Model Interpretability

Model interpretability (also called explainability or XAI) is the degree to which a human can understand the cause of a model’s prediction. It is essential for debugging, building trust, satisfying regulatory requirements, and detecting bias.

Interpretability vs. accuracy: complex models (neural nets, gradient boosting) are often more accurate but harder to interpret. Interpretable models (linear regression, decision trees) trade some accuracy for transparency.

Scope of Explanation

Scope	Question
Global	How does the model behave overall? Which features matter most?
Local	Why did the model make this specific prediction for this instance?
Cohort	How does the model behave on a specific subgroup?

Intrinsically Interpretable Models

Linear Models

Coefficients $\mathbf{w}$ directly quantify the effect of each feature:

\[\hat{y} = \mathbf{w}^T x + b\]

$w_j$ is the change in $\hat{y}$ per unit increase in $x_j$, holding all else constant.
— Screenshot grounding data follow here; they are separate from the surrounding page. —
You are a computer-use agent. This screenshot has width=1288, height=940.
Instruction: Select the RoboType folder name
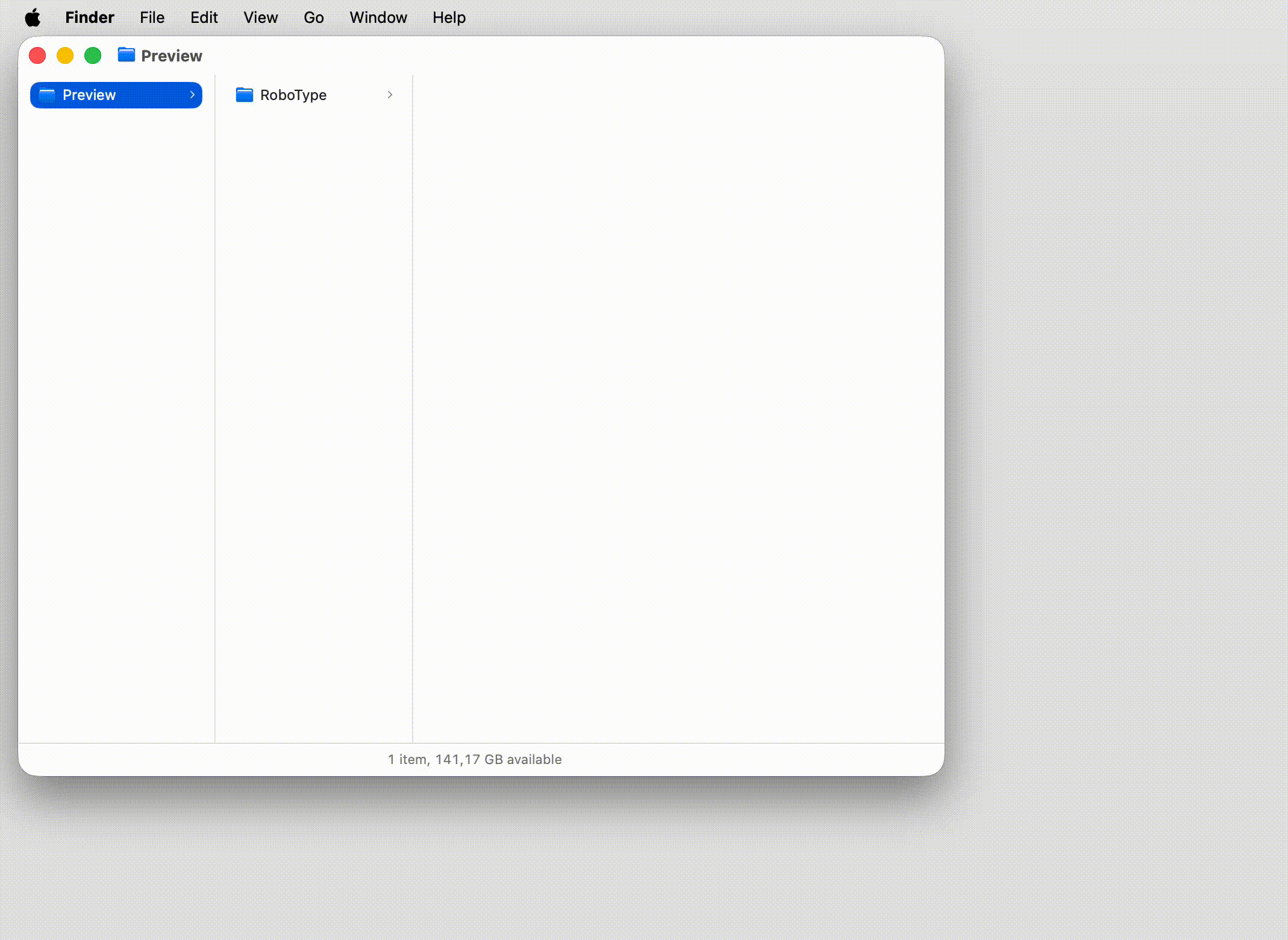[293, 95]
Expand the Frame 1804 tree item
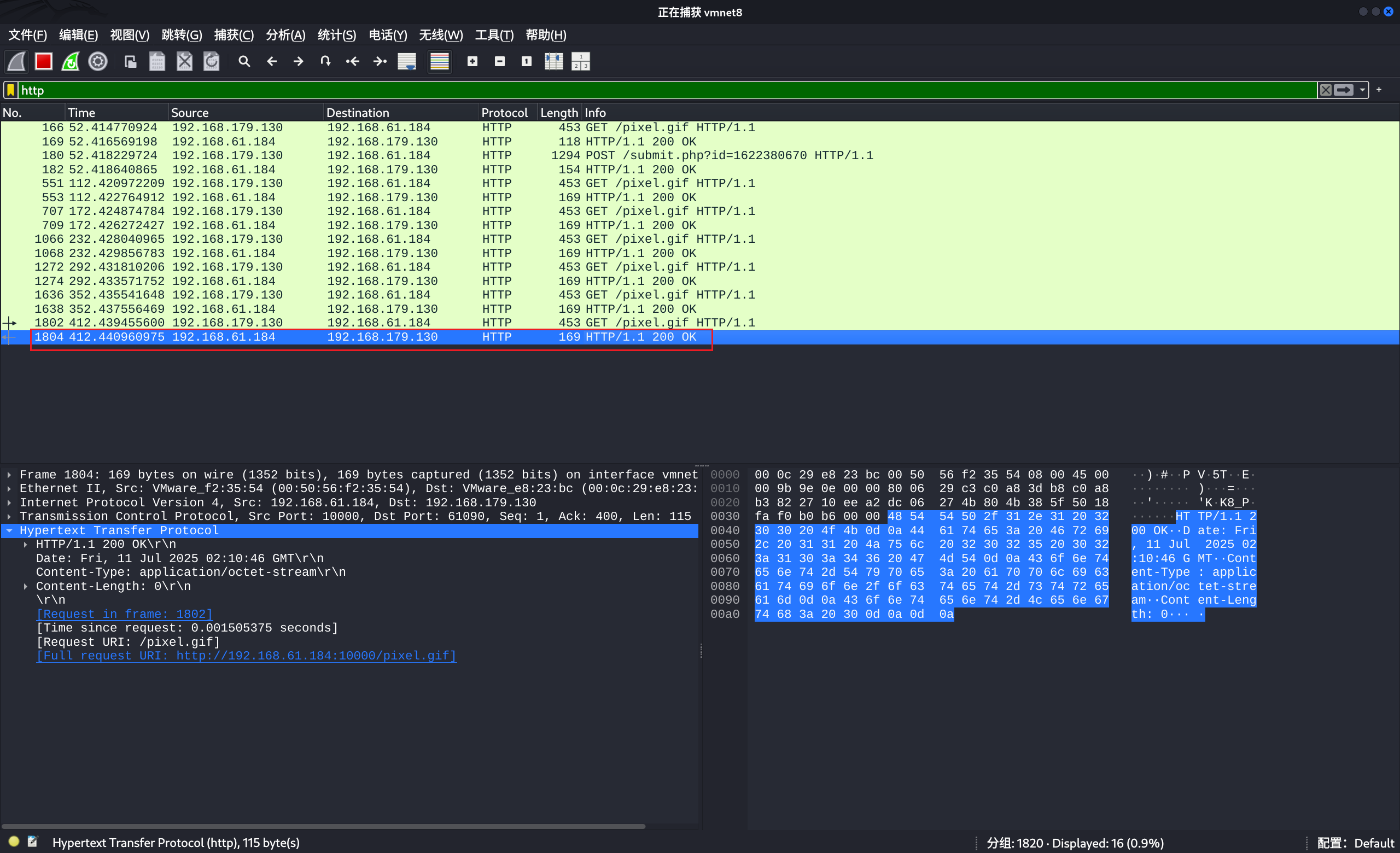The width and height of the screenshot is (1400, 853). 10,475
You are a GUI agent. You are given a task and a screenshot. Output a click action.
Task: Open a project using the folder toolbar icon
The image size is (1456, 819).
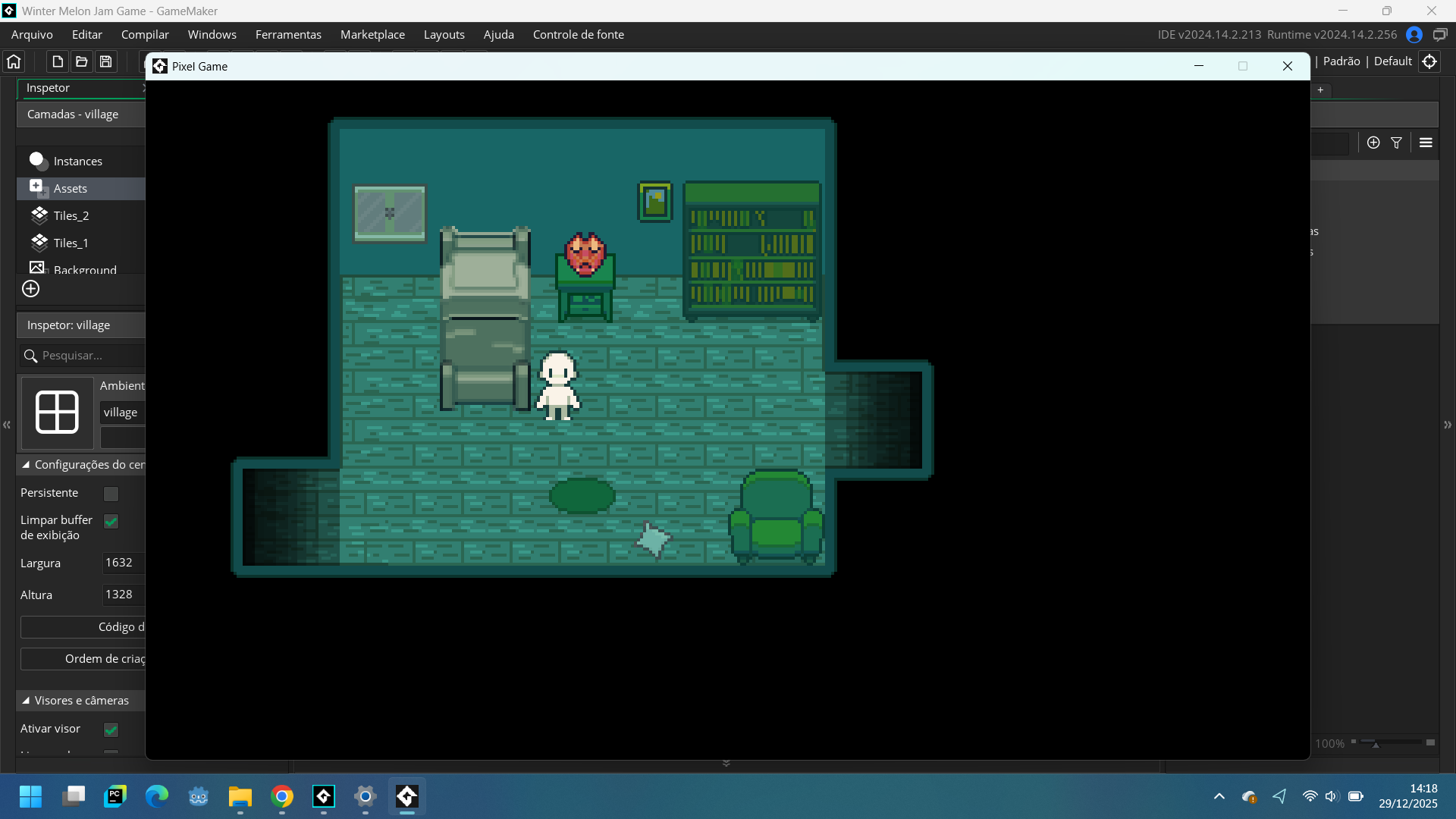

Conditions for valid interpretation:

Features are standardized (otherwise magnitudes are not comparable).
No strong multicollinearity (correlated features share credit arbitrarily).
Correct functional form (linear relationship holds).

Decision Trees

Provide natural rule-based explanations:

if age > 30:
    if income > 50k: predict "approved"
    else: predict "denied"
else:
    predict "denied"

Each prediction path is a conjunction of conditions. Depth $\leq 5$ trees are comprehensible to humans; deeper trees lose interpretability.

Rule-Based Models

Decision rules: IF-THEN statements learned directly. E.g., RuleFit learns linear model + sparse set of rules from tree splits.

Scoring systems: additive point-based models (FICO score) where each feature contributes a small integer score. Directly applicable by humans without computation.
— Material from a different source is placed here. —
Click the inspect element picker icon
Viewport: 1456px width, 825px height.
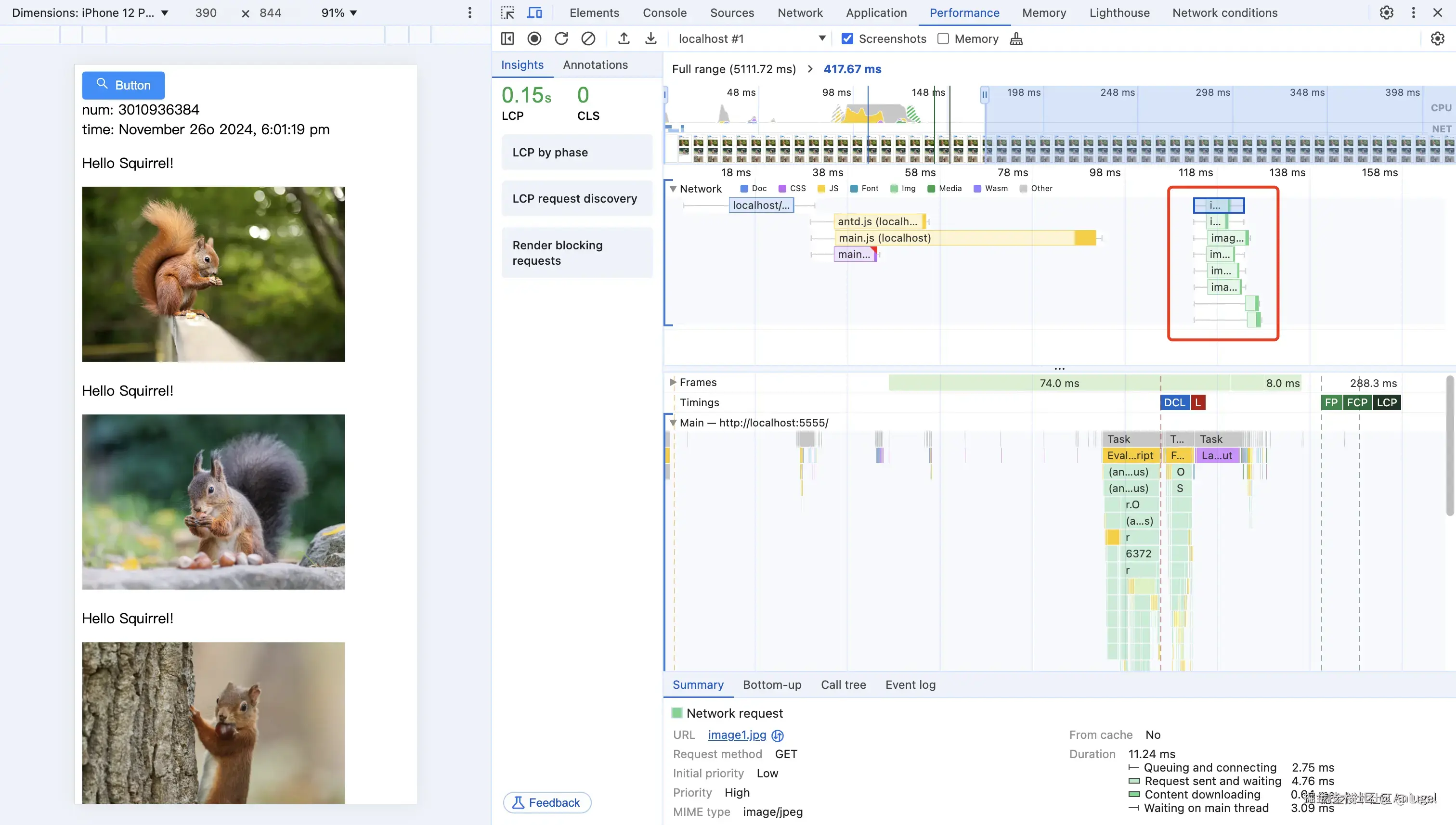(x=507, y=13)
Post-hoc Explanation Methods

Applied after training any model.

Feature Importance

Permutation importance: measure drop in validation metric when feature $j$ is randomly permuted:

\[\text{PI}_j = m(\hat{y}, y) - m(\hat{y}_{j\text{ permuted}}, y)\]

Model-agnostic; unbiased; accounts for feature interactions (any drop in performance means $j$ was carrying information).
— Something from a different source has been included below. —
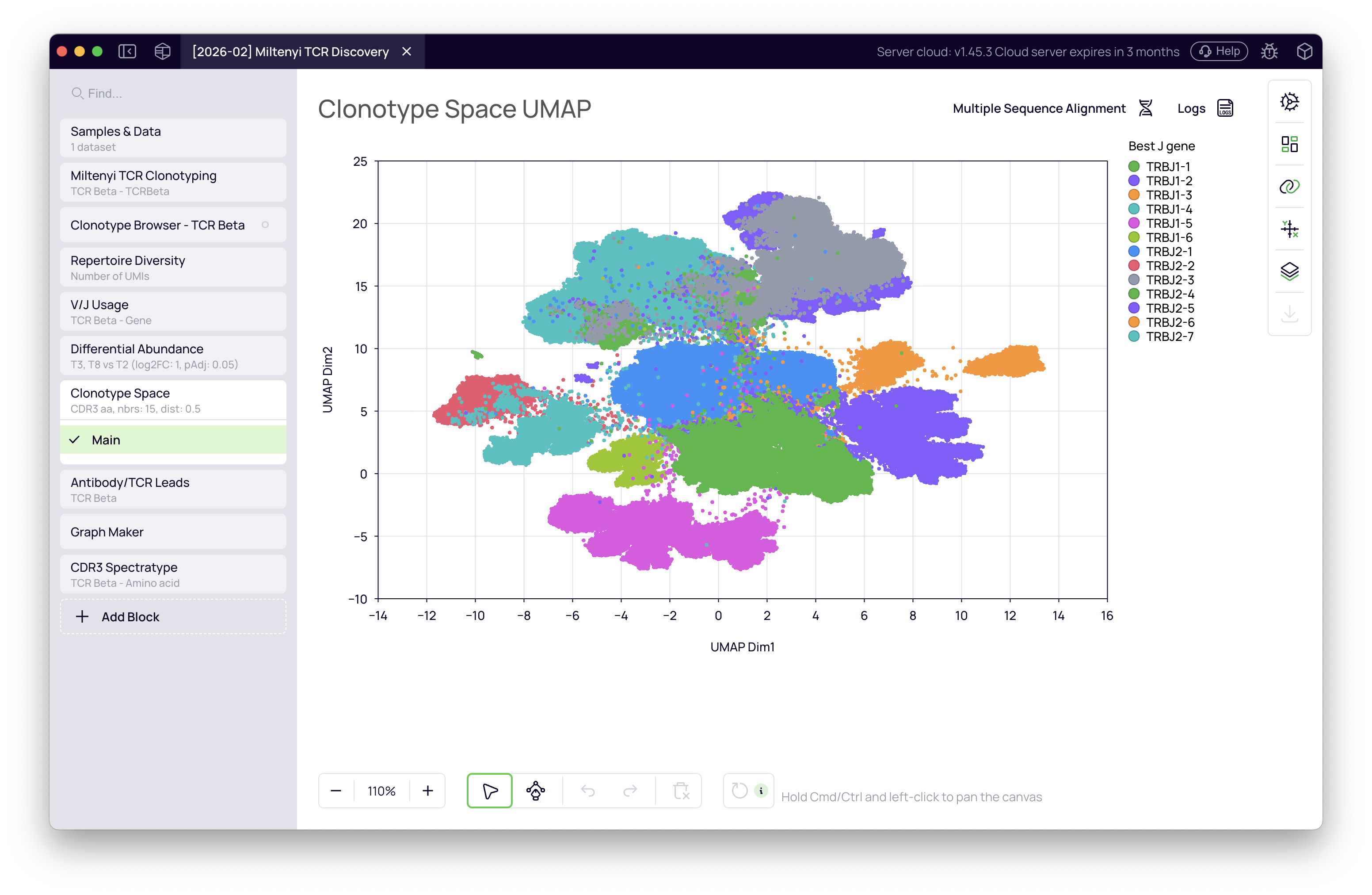Open Logs using the logs document icon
SHAP-based importance: mean absolute SHAP value over the dataset. Consistent and theoretically grounded.

SHAP (SHapley Additive exPlanations)

Attributes the model’s prediction to each feature based on Shapley values from cooperative game theory.

Shapley value: the average marginal contribution of feature $j$ across all possible orderings of features:

\[\phi_j = \sum_{S \subseteq \mathcal{F} \setminus \{j\}} \frac{|S|!(|\mathcal{F}| - |S| - 1)!}{|\mathcal{F}|!} [f(S \cup \{j\}) - f(S)]\]

SHAP explanation: $\hat{f}(x) = \phi_0 + \sum_{j=1}^d \phi_j(x)$, where $\phi_0 = \mathbb{E}[\hat{f}(x)]$.

Properties:

Efficiency: $\sum_j \phi_j = \hat{f}(x) - \mathbb{E}[\hat{f}]$
Symmetry: features that contribute equally get equal values.
Dummy: features that never affect output get $\phi_j = 0$.
Additivity: SHAP values of a sum of models equal sum of individual SHAP values.

Algorithms:

Variant	Target Model	Complexity
TreeSHAP	Tree-based models	$O(TLD^2)$; exact
KernelSHAP	Any model	$O(2^d)$ exact, approximated in practice
LinearSHAP	Linear models	$O(d)$; exact
DeepSHAP	Neural networks	Approximation via DeepLIFT

LIME (Local Interpretable Model-agnostic Explanations)

Locally approximates the black-box model with a simple (linear) model around a specific instance $x’$.

Algorithm:

Sample perturbed instances around $x’$.
Get predictions from black-box model for each perturbation.
Weight by proximity to $x’$: $w_i = \exp(-d(x’, z_i)^2 / \sigma^2)$.
Fit a sparse linear model to the weighted dataset.
Report linear coefficients as explanation.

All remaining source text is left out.